Lilah asked to write her letters on her chalkboard this week, so I had her standing straight, resting her non-dominant hand against the chalkboard while she wrote, positioned in the proper way. The majority of letters looked like letters, but any that involved her crossing her midline like X or Z, she would look at the letter chart, look at the chalkboard, attempt, but nothing legible would happen. By the end of the alphabet, her arms and legs were shaking. It takes so much physical effort for her to do things that come effortlessly to some kids, but she keeps trying and getting better.

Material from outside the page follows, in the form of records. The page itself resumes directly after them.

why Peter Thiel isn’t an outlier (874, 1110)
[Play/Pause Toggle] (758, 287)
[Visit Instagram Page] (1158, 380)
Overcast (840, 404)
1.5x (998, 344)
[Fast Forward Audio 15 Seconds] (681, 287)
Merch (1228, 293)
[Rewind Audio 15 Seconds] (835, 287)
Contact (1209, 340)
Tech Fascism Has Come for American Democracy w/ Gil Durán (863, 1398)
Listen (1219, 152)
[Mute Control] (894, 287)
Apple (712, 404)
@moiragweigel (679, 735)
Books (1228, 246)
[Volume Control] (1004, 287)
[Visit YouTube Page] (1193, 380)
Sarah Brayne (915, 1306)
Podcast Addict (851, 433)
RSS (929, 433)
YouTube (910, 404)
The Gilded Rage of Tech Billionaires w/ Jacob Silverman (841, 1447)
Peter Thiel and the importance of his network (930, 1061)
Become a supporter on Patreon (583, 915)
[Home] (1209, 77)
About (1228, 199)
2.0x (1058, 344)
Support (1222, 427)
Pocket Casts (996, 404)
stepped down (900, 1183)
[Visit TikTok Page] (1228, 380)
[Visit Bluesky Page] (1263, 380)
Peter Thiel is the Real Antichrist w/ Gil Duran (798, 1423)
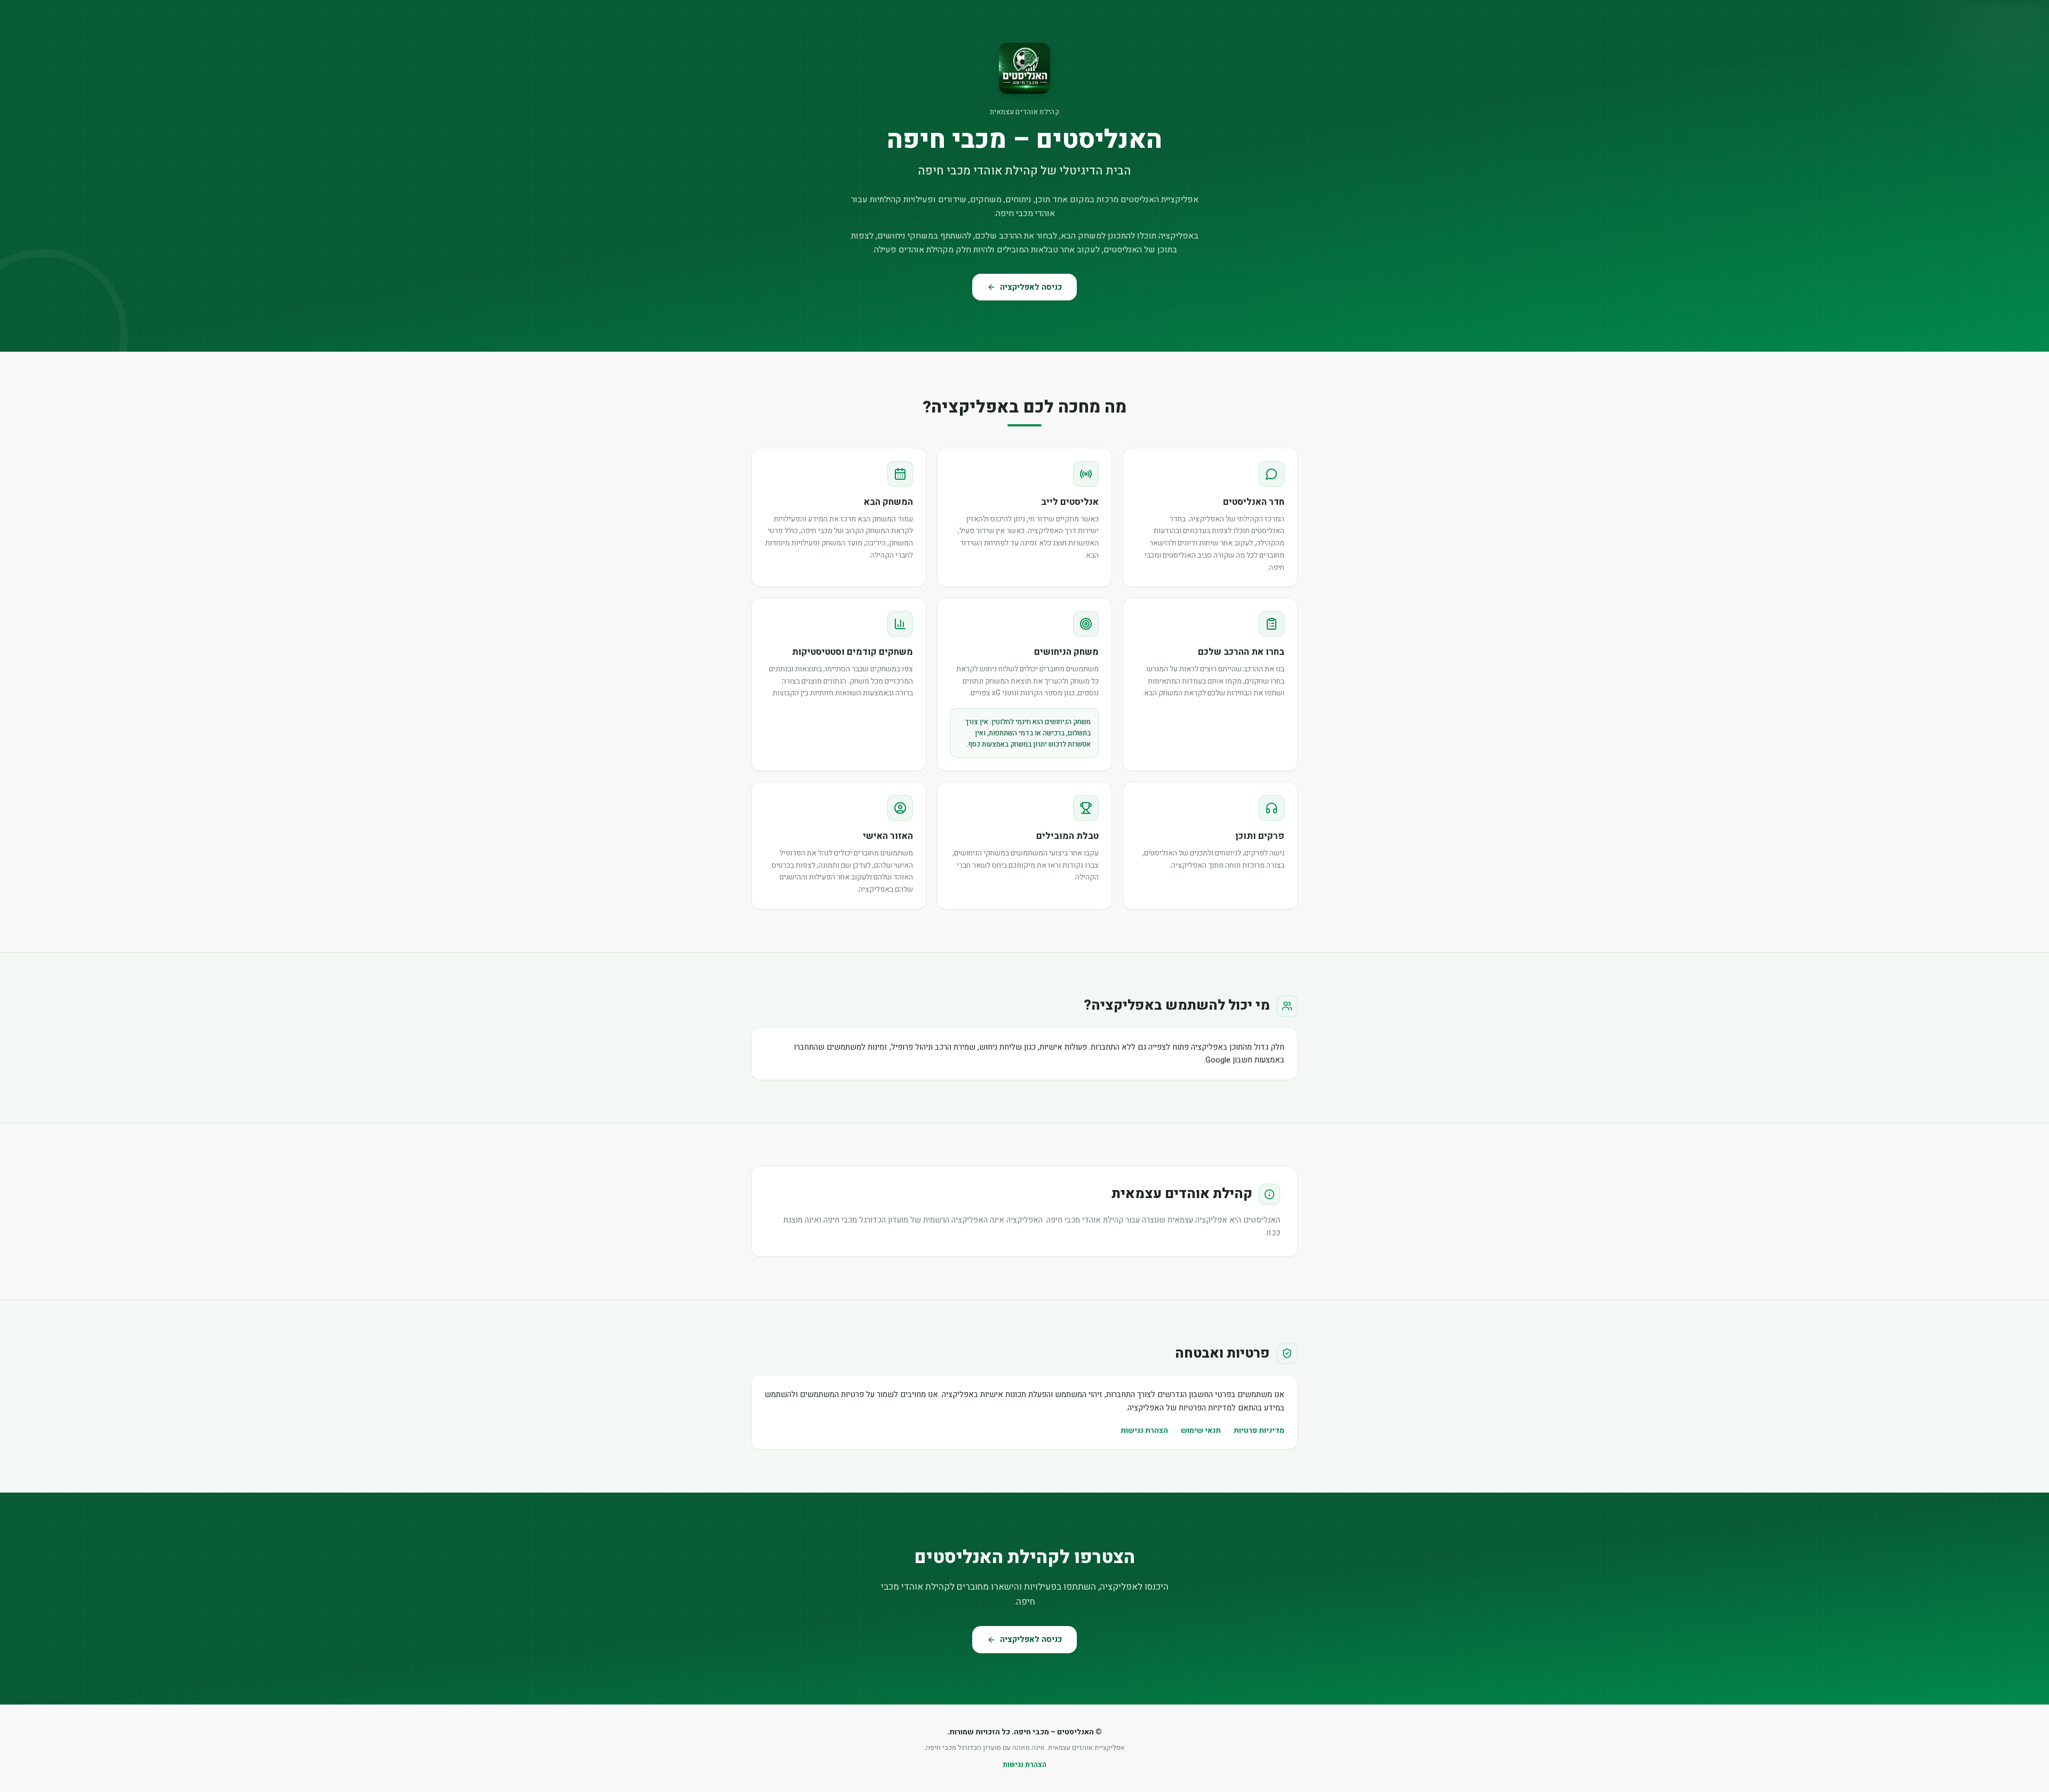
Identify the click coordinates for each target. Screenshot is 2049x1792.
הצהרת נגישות (1144, 1430)
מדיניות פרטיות (1259, 1430)
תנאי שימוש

Lilah's enthusiasm for learning only continues to grow under D'Anne McNeil. I'm an advocate for my daughter, and in turn, Ferndale Schools for making sure she didn't fall through the cracks. I took giant platters of coffee cakes to the Special Ed department and the JFK staff lounge with thank you cards. I haven't felt this indebted to another woman since Leanne Hatfield, the woman who delivered Lilah into my arms. I look at this community of women who has formed this protective hedge around me since I became a mother - doctors, friends, family, teachers - and I am so grateful. To my mother-in-law for never criticizing me or my parenting, even though I'm sure there have been things she hasn't agreed with. To my sister-in-law for being an example of a loving, supportive mom who advocates for EACH of her boys as individual people, whether they have personalities like her or not. To the doctor who made me a mother, not just by giving me my baby girl but also by empowering me to firmly close the door on any past ghosts and not let them haunt my present. She treated ME, the whole person, not just my body. To the doctors I work for who pointed me in the right direction to get her the educational services she has benefited so much from, who taught me how to advocate for my child, who let me call them any time when she was sick, potty training, or just plain naughty and I didn't understand why. To the moms from my past who know the good, the bad, the ugly, and stand by in love and support. To the nurse I work for who mothers me when I need it but doesn't push me when I don't. To the tribe of women in my community who doesn't judge, who helps me with problems in the garden or problems with my knitting, who helps me survive the long winter. When the days come where I've overwhelmed by the guilt over my frustration with Lilah when she was smaller because I didn't understand a brain so different from mine, when the self-doubt and self-loathing creep up, this tribe stands with me so I don't fall, when I'm smart enough to let them. There was a quote on Twitter this week that I loved. "Family is an accident of DNA. If your family doesn't love or respect you, make a new family that does." While I was too either proud or ashamed (oh, what contradictory motives) to make a new family of my own, I am starting to see through my willfulness that I really do have an amazing one.